A boy goes missing on the grounds of a Jewish factory and his body is found riddled with wounds. "Science has established the time and the method…. It has indicated the goal … the murder was committed by people who wanted to extract the blood. Now of such people one race alone is known."

What type of person would repeat the centuries-old, outrageous ritual murder canard made against the Jews? An illiterate 13th century German country priest? An uneducated 19th century Russian Orthodox priest?

No, it was a 20th century Catholic scholar, the Rev. Paolo Silva.

It was published in 1914 in the Catholic journal Civilta Cattolica. And, writes author David I. Kertzer, professor of anthropology and history at Brown University, not only was that journal devoted to disseminating the pope’s views, but articles were sent to the Vatican to assure that they were in accord with papal views before their publication.

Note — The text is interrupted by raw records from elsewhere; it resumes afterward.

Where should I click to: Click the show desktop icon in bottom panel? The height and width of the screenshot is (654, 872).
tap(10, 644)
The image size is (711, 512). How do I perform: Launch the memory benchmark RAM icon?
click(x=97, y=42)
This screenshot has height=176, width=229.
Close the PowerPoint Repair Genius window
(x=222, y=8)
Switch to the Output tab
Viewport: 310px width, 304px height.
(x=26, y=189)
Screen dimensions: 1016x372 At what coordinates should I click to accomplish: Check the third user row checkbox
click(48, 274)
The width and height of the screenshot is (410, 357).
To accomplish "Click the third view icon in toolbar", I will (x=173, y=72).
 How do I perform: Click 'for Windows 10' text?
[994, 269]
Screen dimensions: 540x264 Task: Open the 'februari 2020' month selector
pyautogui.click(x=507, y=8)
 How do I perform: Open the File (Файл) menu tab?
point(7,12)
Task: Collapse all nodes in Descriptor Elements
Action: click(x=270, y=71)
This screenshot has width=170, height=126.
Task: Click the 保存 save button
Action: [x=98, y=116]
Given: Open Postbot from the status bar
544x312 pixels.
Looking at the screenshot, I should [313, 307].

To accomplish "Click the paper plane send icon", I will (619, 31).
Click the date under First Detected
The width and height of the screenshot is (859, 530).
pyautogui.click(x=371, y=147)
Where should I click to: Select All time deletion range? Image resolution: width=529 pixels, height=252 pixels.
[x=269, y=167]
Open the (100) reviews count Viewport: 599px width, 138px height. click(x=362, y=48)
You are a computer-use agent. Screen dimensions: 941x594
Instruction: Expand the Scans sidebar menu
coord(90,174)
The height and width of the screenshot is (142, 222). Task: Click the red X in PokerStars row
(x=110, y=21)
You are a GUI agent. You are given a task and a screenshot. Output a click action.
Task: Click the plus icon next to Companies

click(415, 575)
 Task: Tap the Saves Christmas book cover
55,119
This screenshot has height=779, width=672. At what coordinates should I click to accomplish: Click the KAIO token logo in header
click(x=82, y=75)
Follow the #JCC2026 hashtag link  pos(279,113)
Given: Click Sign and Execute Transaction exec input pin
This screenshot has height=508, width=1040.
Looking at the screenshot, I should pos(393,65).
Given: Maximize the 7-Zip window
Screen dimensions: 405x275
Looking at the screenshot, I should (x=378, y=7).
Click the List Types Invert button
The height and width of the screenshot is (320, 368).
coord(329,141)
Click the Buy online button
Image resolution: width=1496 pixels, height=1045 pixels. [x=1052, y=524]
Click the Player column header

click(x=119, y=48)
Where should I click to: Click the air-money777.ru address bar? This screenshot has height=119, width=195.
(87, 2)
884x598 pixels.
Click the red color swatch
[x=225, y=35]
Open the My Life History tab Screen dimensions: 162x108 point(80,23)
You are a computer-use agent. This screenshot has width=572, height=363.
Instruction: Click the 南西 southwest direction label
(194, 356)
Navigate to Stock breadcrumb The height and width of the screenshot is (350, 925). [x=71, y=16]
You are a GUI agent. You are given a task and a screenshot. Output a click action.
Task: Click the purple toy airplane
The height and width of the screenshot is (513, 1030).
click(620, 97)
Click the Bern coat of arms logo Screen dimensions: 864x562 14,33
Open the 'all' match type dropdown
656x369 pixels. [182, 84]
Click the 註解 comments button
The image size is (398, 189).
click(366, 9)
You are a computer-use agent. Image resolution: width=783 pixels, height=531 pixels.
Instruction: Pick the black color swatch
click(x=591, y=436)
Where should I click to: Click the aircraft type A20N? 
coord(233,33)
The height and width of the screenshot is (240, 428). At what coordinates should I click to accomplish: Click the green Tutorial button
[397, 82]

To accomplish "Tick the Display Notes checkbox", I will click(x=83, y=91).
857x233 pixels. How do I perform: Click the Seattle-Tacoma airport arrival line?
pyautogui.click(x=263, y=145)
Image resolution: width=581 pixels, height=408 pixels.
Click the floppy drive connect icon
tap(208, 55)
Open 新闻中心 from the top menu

Kertzer, author of "The Kidnapping of Edgardo Mortara," the story of the 1858 shocking kidnapping of a 6-year-old Italian Jewish boy from his family by police acting under orders from the Vatican, says he was moved to write this book after the 1998 publication of "We Remember: A Reflection on the Shoah," a report on the Roman Catholic Church and the Holocaust.

The report noted that the Holocaust had its roots in the rise of 19th century extreme nationalism and nonreligious, racial anti-Semitism, movements that the church did not support.

The idea that the church was responsible only for "negative ‘religious’ views of the Jews, and not the negative images of their harmful social, economic, cultural, and political effects — the latter identified with modern anti-Semitism — is clearly belied by the historical record," Kertzer writes in the introduction. "As modern anti-Semitic movements took shape at the end of the 19th century, the church was a major player in them, constantly warning people of the rising ‘Jewish peril.’"

The author then devotes the next 290 pages to very-persuasively supporting that statement.

After reading the recurring vilification of Jews by church officials in Catholic journals during the 80 years before the Holocaust, what is surprising is not that some Catholics sometimes used violence against their Jewish neighbors, but that these instances weren’t more widespread. After all, Jews were accused of conspiring to destroy the Christian religion.

The author notes two caveats to his research. First, he notes that the church is not solely to blame for the Holocaust. Germany had more Protestants than Catholics "and we know that anti-Semitism was widespread among Protestants as well."

Kertzer also notes that this is not a case of evil, because, in most cases, church officials "were convinced that they were doing God’s work.”

The same could be said for many Nazi officials.

But the real question this book raises is how far Catholic-Jewish relations can be improved when they are based on a distorted view of history?